The news concerning resistance mutations may not be all bad, however. Mutation at position 184 in the reverse transcriptase gene results in increasing resistance to lamivudine, but paradoxically causes an increase in sensitivity to zidovudine in virus previously resistant. Thus, in theory at least, a combination regimen of zidovudine plus lamivudine should be of benefit, a hope reflected by the availability of a tablet that contains both agents.
Yet another set of mutations in the reverse transcriptase gene confers resistance to the non-nucleoside reverse transcriptase inhibitors, and several such changes have been reported. Some, but not all, lead to cross-resistance among the different drugs of this type, but they are distinct from those leading to resistance to the nucleoside analogues.
As with the reverse transcriptase inhibitors, resistance to the protease inhibitors may arise through point mutations in the gene coding for the target protein. Various mutations in the protease gene have been described.
Many of these map at similar points in the genome of virus from patients receiving different protease inhibitors, indicating that cross-resistance between these drugs is common. Continued use of a given protease inhibitor leads to the accumulation of mutations, with a concomitant increase in resistance. Tipranavir was introduced because it retains activity against strains resistant to other protease inhibitors.

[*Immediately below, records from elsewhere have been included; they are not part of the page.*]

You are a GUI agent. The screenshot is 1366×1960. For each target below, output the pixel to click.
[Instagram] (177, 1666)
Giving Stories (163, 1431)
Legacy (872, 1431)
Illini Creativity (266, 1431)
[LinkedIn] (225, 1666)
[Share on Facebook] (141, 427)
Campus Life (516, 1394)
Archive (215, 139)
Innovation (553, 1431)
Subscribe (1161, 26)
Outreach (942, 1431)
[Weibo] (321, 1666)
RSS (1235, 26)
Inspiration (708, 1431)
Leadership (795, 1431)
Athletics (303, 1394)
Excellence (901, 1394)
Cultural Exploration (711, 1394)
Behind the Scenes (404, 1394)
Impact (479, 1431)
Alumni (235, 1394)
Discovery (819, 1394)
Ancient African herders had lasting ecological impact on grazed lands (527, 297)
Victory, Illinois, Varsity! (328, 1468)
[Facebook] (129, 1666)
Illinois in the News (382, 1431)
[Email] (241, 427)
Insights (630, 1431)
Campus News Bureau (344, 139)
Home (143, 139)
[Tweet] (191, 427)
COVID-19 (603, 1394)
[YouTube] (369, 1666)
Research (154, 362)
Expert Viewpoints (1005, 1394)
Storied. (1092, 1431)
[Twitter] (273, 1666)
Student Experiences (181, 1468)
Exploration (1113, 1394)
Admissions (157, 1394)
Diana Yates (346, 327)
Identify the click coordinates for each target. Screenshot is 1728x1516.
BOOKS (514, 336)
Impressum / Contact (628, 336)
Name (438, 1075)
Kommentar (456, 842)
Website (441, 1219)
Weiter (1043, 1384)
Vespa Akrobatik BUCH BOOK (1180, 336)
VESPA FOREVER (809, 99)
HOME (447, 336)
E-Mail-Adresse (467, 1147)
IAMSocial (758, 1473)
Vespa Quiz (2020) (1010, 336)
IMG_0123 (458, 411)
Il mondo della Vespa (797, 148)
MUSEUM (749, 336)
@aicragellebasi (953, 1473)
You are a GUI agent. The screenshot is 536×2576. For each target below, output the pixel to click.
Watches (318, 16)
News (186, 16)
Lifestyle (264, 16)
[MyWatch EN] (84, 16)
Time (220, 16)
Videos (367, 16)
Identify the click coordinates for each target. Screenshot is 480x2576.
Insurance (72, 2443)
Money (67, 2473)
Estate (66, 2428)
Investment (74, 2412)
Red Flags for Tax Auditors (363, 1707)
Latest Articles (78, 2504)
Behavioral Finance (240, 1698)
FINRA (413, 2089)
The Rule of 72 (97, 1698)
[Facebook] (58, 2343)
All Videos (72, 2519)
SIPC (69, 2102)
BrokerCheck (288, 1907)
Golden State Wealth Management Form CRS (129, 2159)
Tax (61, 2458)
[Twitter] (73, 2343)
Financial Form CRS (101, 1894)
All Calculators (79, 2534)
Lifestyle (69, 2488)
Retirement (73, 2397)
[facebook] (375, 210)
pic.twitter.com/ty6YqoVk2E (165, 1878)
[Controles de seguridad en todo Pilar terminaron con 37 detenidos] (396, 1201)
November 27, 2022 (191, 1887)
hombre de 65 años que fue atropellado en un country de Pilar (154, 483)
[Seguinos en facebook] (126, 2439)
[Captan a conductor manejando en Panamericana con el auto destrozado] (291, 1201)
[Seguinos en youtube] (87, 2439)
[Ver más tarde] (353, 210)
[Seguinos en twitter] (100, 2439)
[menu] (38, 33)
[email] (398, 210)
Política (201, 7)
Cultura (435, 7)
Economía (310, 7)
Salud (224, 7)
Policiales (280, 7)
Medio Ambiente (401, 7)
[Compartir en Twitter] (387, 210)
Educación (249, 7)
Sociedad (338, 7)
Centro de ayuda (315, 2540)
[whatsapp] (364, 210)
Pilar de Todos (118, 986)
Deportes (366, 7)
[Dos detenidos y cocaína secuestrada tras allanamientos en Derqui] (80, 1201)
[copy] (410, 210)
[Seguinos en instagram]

Although the use of combination therapy substantially reduces the chance of treatment failure due to the emergence of drug resistance there are disturbing reports of simultaneous resistance developing to two or more classes of antiretroviral drug. The spread of multiresistant strains of the virus clearly constitutes a major threat and it is important to minimize this possibility. Tests for drug resistance on isolates from patients receiving treatment are valuable in directing appropriate changes in therapy. Since resistant strains may revert to susceptibility when therapy is discontinued, a prompt switch to alternative agents is often helpful.
Anti-HIV drugs in development
Despite the clinical successes achieved by use of the above agents, there is a desperate need for new drugs with different sites of action, and different toxicity profiles in the fight against HIV infection. Much investigation continues into safer and more effective alternatives for existing classes of antiretroviral compounds.
A novel target for anti-HIV drugs that has attracted particular interest is the virus-encoded enzyme, integrase, which is responsible for integration of the DNA provirus into host cell chromosomes. Inhibition of the integrase would prevent virus from becoming latent in resting T cells. Optimal therapy for patients with HIV infection may involve treatment with other drugs that do not necessarily exhibit antiviral activity. Immunomodulatory agents such as interleukin-2 have their advocates. Initially encouraging reports of the use of hydroxyurea, which blocks cellular activation necessary for viral replication in resting CD4-positive T cells have unfortunately not been confirmed.